(London) – The Ethiopian government under its "villagization” program is forcibly relocating approximately 70,000 indigenous people from the western Gambella region to new villages that lack adequate food, farmland, healthcare, and educational facilities, Human Rights Watch said in a report released today. State security forces have repeatedly threatened, assaulted, and arbitrarily arrested villagers who resist the transfers.
The report, "‘Waiting Here for Death’: Forced Displacement and ‘Villagization’ in Ethiopia’s Gambella Region,” examines the first year of Gambella’s villagization program. It details the involuntary nature of the transfers, the loss of livelihoods, the deteriorating food situation, and ongoing abuses by the armed forces against the affected people. Many of the areas from which people are being moved are slated for leasing by the government for commercial agricultural development.
"The Ethiopian government’s villagization program is not improving access to services for Gambella’s indigenous people, but is instead undermining their livelihoods and food security,” said Jan Egeland, Europe director at Human Rights Watch. "The government should suspend the program until it can ensure that the necessary infrastructure is in place and that people have been properly consulted and compensated for the loss of their land.”
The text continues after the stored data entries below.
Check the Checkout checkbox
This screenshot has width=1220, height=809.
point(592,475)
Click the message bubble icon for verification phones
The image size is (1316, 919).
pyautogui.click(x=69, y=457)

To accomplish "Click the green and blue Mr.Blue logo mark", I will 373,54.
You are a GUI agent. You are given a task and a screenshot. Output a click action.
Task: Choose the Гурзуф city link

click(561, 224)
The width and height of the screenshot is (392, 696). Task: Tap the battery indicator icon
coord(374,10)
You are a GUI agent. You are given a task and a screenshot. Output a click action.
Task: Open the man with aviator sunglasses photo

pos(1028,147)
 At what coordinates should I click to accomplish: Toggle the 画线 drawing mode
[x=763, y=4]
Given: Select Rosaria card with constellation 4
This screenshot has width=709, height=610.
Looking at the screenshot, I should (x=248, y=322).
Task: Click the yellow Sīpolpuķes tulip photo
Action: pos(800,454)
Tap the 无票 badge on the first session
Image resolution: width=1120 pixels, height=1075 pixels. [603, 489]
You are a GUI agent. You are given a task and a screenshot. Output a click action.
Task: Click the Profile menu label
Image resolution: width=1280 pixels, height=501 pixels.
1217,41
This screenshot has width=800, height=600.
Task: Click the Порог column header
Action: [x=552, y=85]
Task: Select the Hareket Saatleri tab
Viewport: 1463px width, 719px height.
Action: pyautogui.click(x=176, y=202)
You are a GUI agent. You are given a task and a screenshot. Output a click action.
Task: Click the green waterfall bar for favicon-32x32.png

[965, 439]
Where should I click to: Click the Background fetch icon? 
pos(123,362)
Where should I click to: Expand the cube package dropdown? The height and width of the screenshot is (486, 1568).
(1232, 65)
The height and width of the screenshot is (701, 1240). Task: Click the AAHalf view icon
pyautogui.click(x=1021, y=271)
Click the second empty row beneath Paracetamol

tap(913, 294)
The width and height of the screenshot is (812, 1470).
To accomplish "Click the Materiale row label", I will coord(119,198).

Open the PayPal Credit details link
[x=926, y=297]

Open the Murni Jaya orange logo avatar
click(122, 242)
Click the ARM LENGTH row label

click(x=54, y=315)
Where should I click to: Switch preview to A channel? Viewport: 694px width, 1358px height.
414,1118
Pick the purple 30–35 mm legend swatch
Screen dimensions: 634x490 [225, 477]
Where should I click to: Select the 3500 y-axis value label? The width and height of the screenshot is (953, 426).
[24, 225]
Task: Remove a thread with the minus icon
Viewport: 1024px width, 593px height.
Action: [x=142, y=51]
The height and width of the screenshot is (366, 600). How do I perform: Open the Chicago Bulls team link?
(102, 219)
The government says the "villagization” program is designed to provide "access to basic socioeconomic infrastructures” to the people it relocates and to bring "socioeconomic & cultural transformation of the people.” But despite pledges to provide suitable compensation, the government has provided insufficient resources to sustain people in the new villages, Human Rights Watch said.
The residents of Gambella, mainly indigenous Anuak and Nuer, have never had formal title to the land they have lived on and used. The government often claims that the areas are "uninhabited” or "under-utilized.” That claim enables the government to bypass constitutional provisions and laws that would protect these populations from being relocated.
The report is based on more than 100 interviews in Ethiopia in May and June 2011, and at the Ifo refugee camp in Dadaab and Nairobi, Kenya, where many Gambellans have fled.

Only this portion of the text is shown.